18 U.S.C. § 3624(b), he will be released on July 18, 2022. Id.; Opp. Br. at 6. Rosenberg claims that he has earned, and is entitled to, at least 505.74 days of ETCs based on work, classes, prayer sessions, and other independent learning that he has undertaken at FCI Otisville. Pet. ¶ 8.3 On March 11, 2021, Rosenberg’s attorney asked the Warden to award Rosenberg ETCs based on his self-proclaimed participation in work, classes, and other independent learning and prayer. See Letter, Dkt. 1-1. On March 26, 2021, the Warden, without explanation, denied Rosenberg’s request.4 On June 16, 2021, Rosenberg filed a petition for a writ of habeas of corpus, arguing that he should be immediately released given the amount of ETCs he has purportedly earned. Pet. ¶¶ 7, 16. The Government opposes the petition. Opp. Br., Dkt. 16. DISCUSSION

I. Petitioner Failed to Exhaust His Administrative Remedies Federal prisoners are required to exhaust administrative remedies before seeking habeas relief pursuant to 28 U.S.C. § 2241. See Carmona v.

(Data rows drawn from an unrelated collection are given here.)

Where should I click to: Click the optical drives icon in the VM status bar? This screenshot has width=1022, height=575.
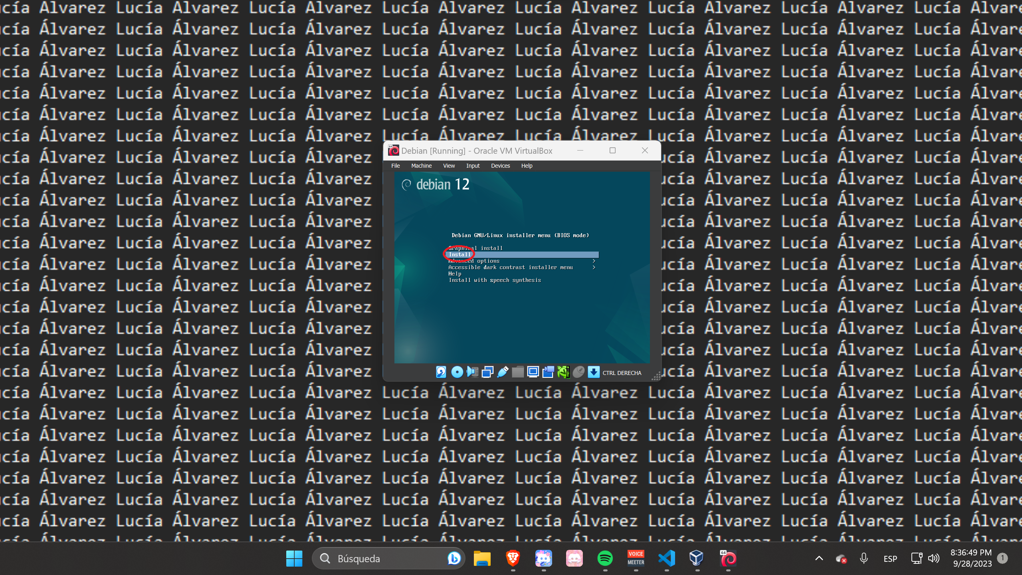click(x=457, y=373)
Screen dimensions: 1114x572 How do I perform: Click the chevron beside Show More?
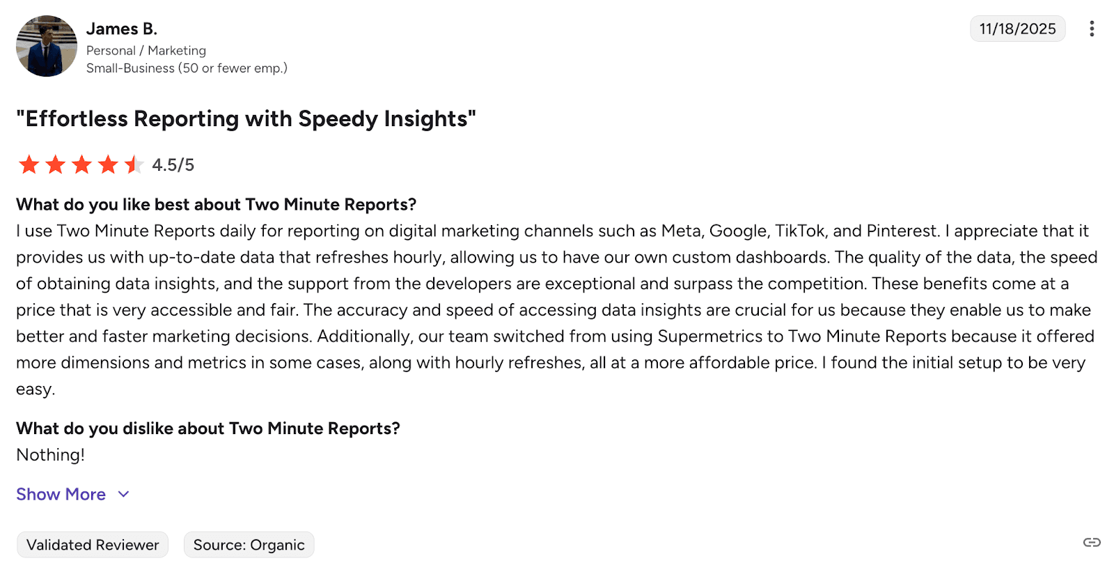(x=124, y=494)
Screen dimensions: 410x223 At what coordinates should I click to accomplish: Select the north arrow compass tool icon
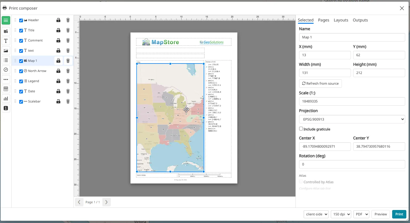[6, 70]
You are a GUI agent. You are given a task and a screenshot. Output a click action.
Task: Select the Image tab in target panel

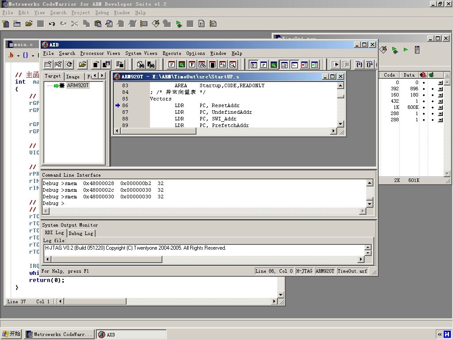click(73, 76)
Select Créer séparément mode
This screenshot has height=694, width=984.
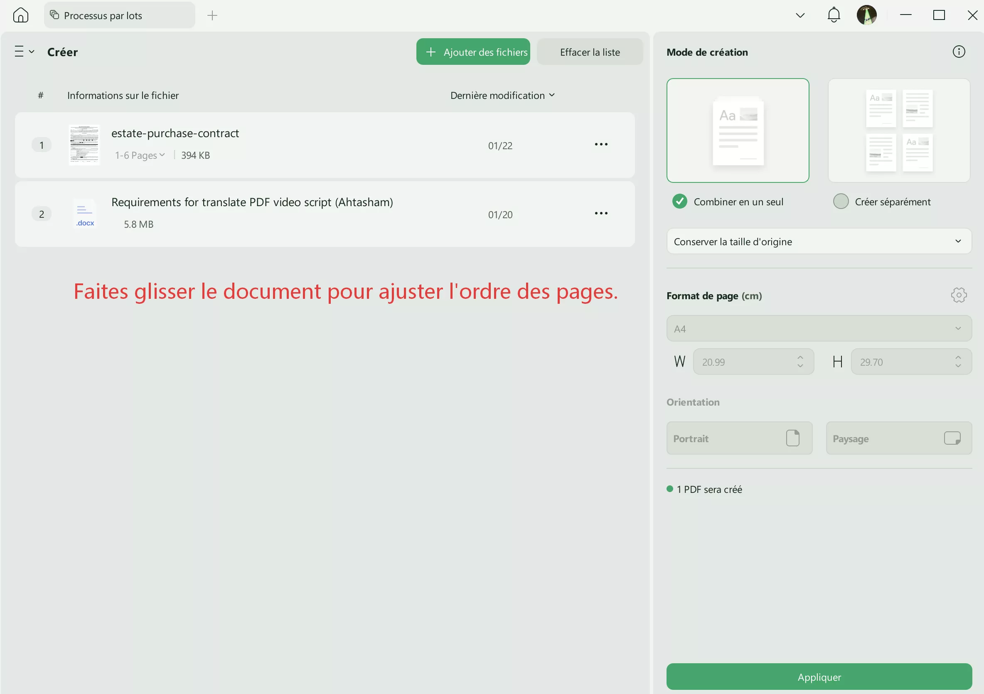pyautogui.click(x=841, y=201)
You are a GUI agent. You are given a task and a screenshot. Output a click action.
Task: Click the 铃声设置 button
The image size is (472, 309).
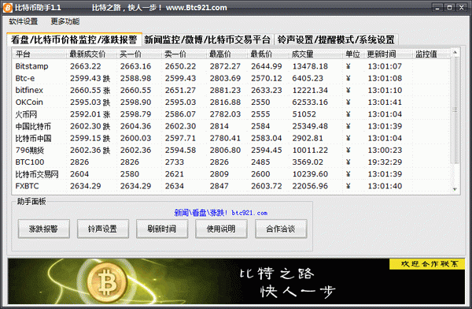click(x=102, y=229)
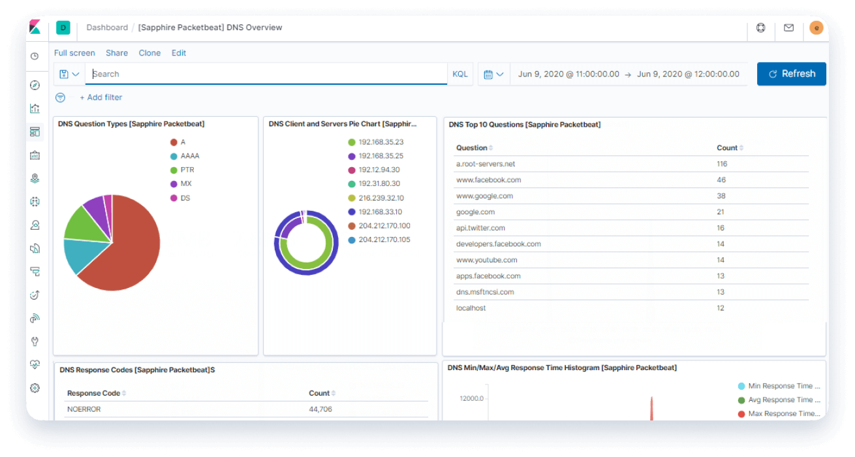
Task: Open the Edit dashboard mode
Action: 178,53
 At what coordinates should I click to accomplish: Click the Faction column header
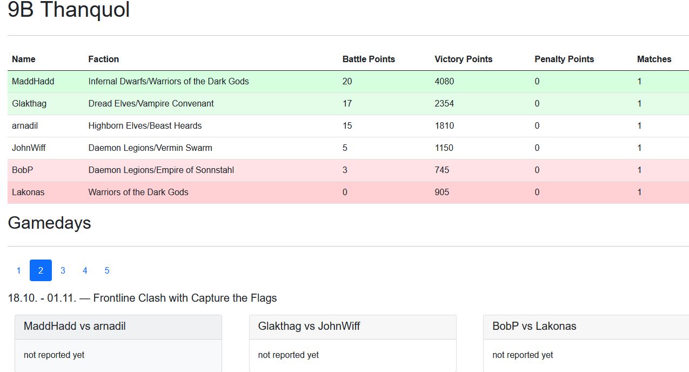pyautogui.click(x=104, y=59)
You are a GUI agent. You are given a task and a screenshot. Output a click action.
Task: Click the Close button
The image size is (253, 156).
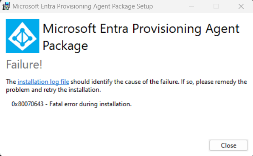tap(228, 145)
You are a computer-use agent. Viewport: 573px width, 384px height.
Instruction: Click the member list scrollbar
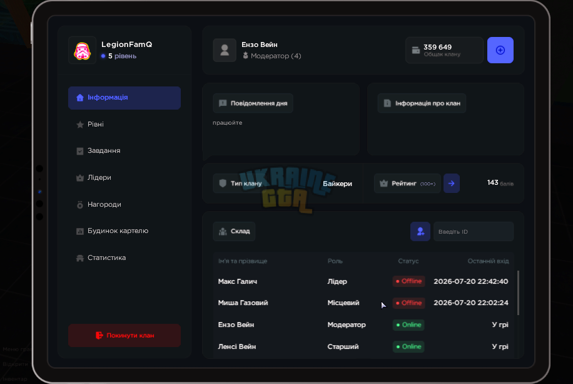click(x=518, y=293)
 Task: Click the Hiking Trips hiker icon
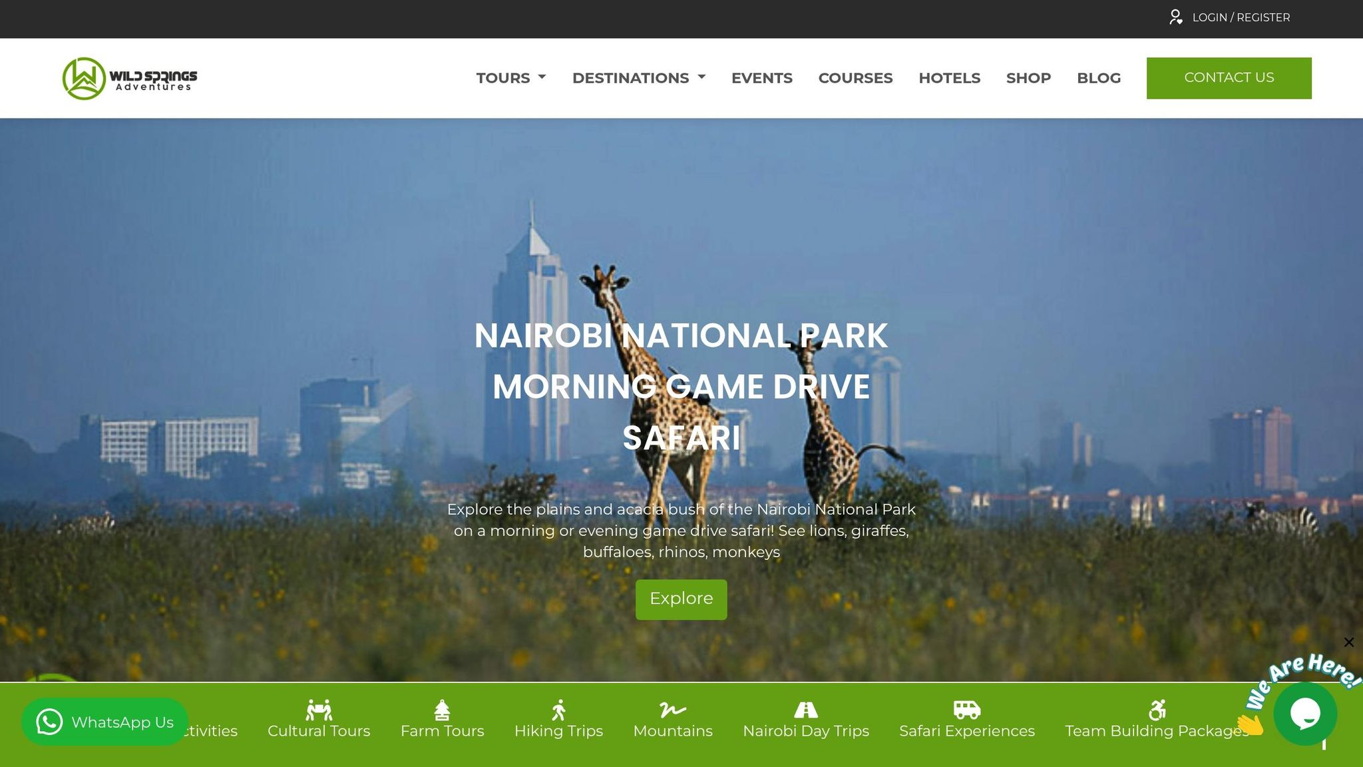click(x=558, y=710)
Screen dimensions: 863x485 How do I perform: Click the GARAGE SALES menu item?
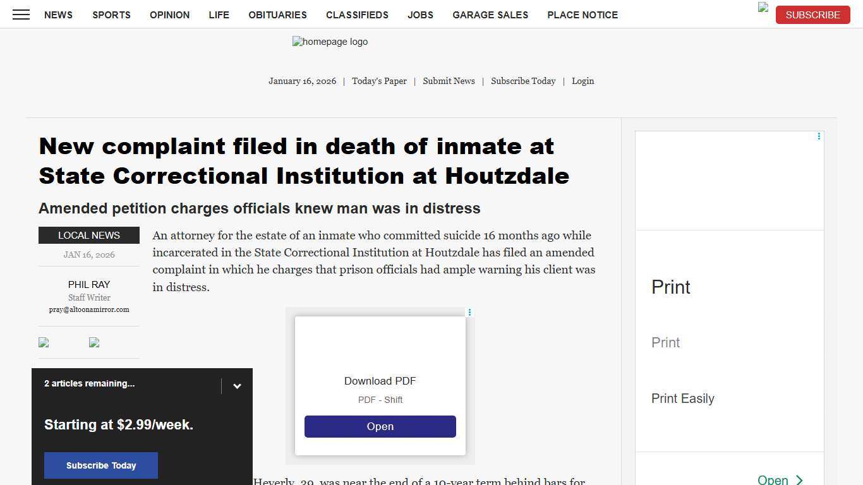pyautogui.click(x=490, y=15)
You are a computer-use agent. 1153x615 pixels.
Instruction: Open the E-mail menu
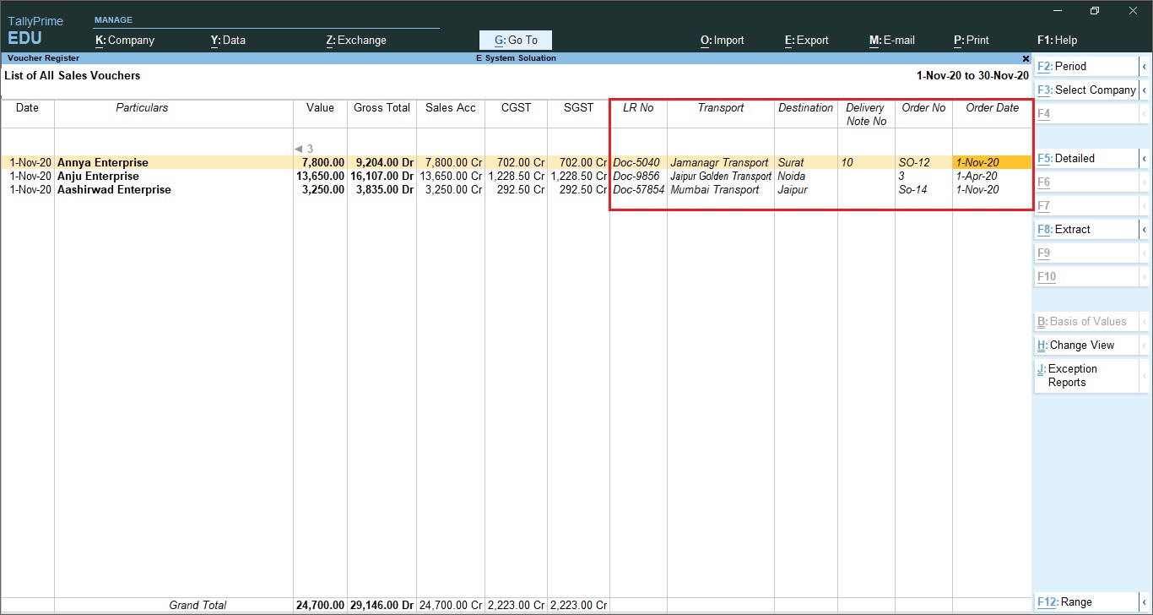(x=891, y=40)
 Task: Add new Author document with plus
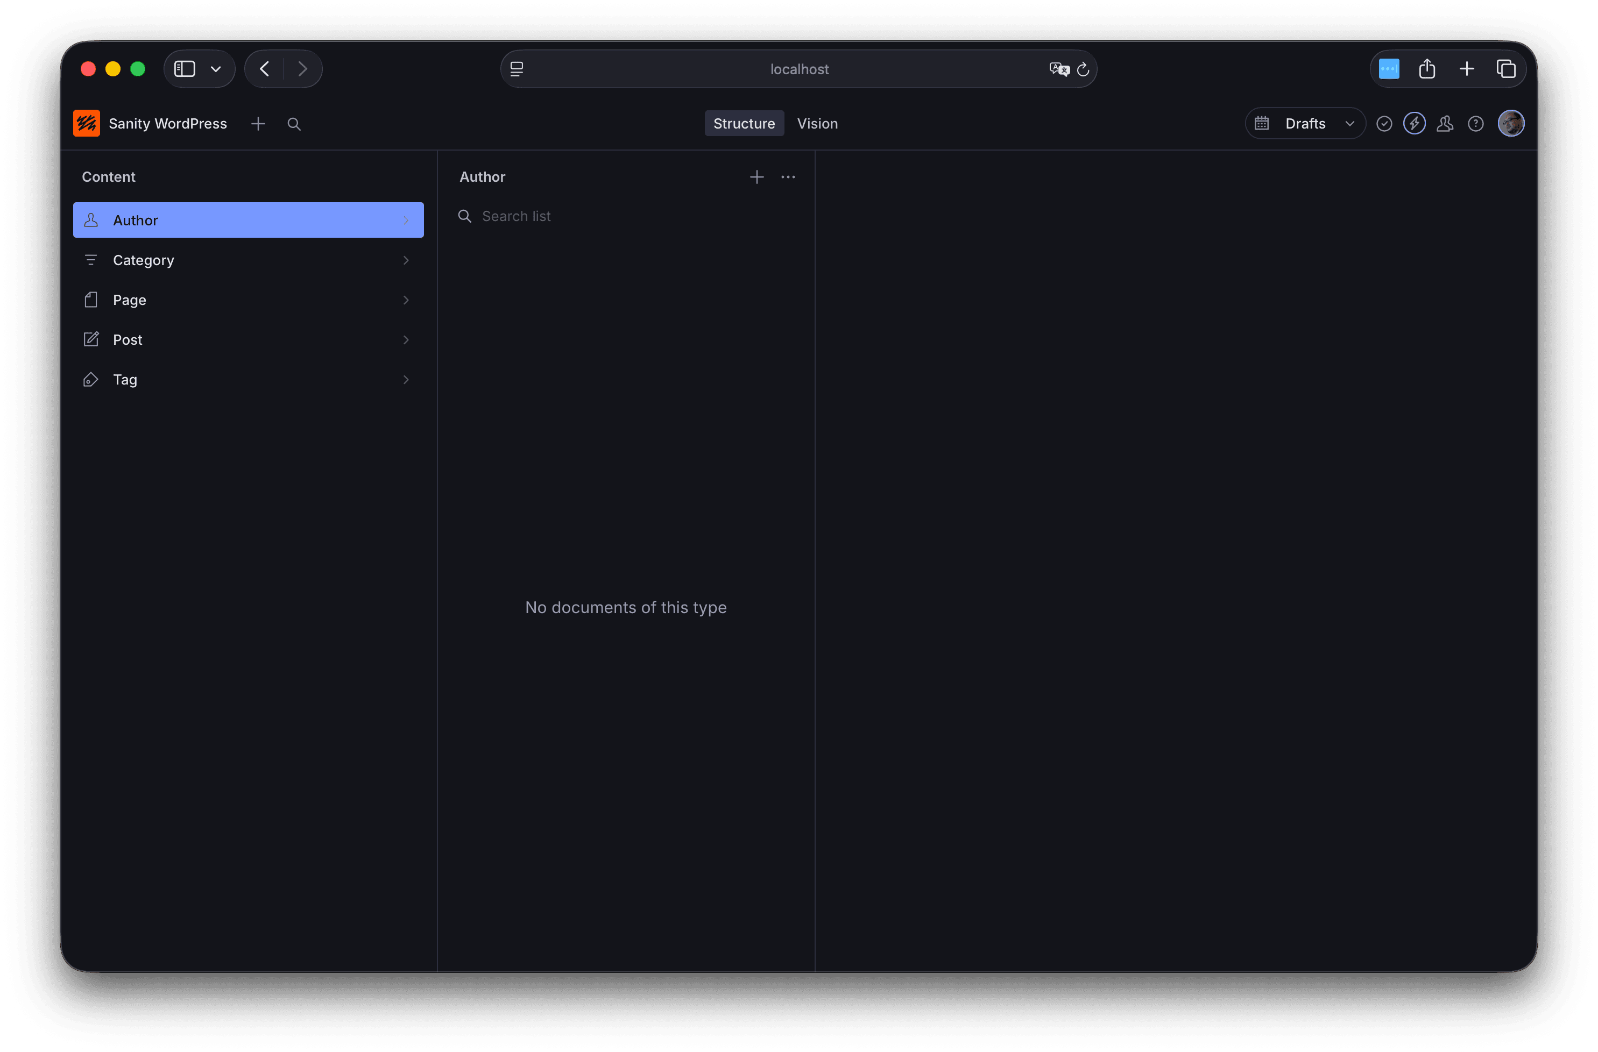coord(757,177)
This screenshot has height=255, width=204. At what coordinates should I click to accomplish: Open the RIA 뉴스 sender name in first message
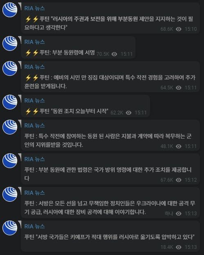34,8
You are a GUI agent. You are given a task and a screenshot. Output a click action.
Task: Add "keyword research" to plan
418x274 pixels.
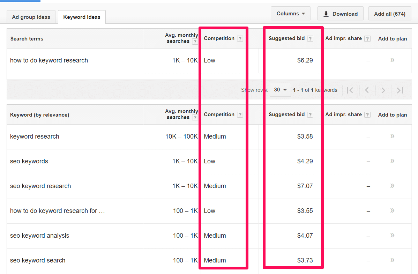[x=392, y=136]
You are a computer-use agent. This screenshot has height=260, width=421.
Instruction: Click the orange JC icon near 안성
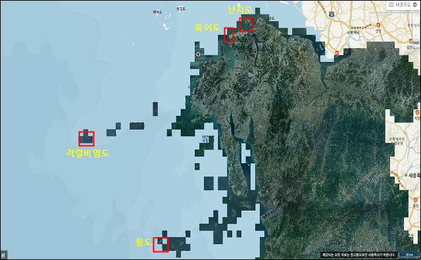coord(379,25)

U.S. Bureau of Prisons, 243 F.3d 629, 634 (2d Cir. 2001). “Failure to exhaust administrative remedies results in a procedural default, which bars judicial review unless the petitioner persuades the Court that the failure to exhaust should be excused.” Rosenthal v. Killian, 667 F. Supp. 2d 364, 366 (S.D.N.Y. 2009) (citing Carmona, 243 F.3d at 634); see also Moscato v. Fed. Bureau of Prisons, 98 F.3d 757, 761 (3d Cir. 1996) (“Failure to exhaust administrative remedies generally bars review of a federal habeas corpus petition absent a showing of cause and prejudice.” (internal citation omitted)). In order to exhaust administrative remedies, federal inmates must comply with the BOP’s Administrative Remedy Program, a four-step process for inmates who “seek formal review of an issue relating to any aspect of his/her own confinement.” 28 C.F.R. § 542.10(a). An inmate must first attempt to resolve informally the issue with prison staff. Id. § 542.13. If the issue is

not resolved, the inmate may then submit a Request for Administrative Remedy (a BP-9 form) to the Warden. Id. § 542.14. An inmate who is dissatisfied with the Warden’s response may appeal to the appropriate BOP Regional Director using a BP-10 form. Id. § 542.15(a). If the inmate is still dissatisfied, he or she may appeal to the General Counsel in the Central Office using a BP-11 form. Id. The Warden is required to respond within 20 days, the Regional Director within 30 days, and the General Counsel within 40 days. Id. § 542.18.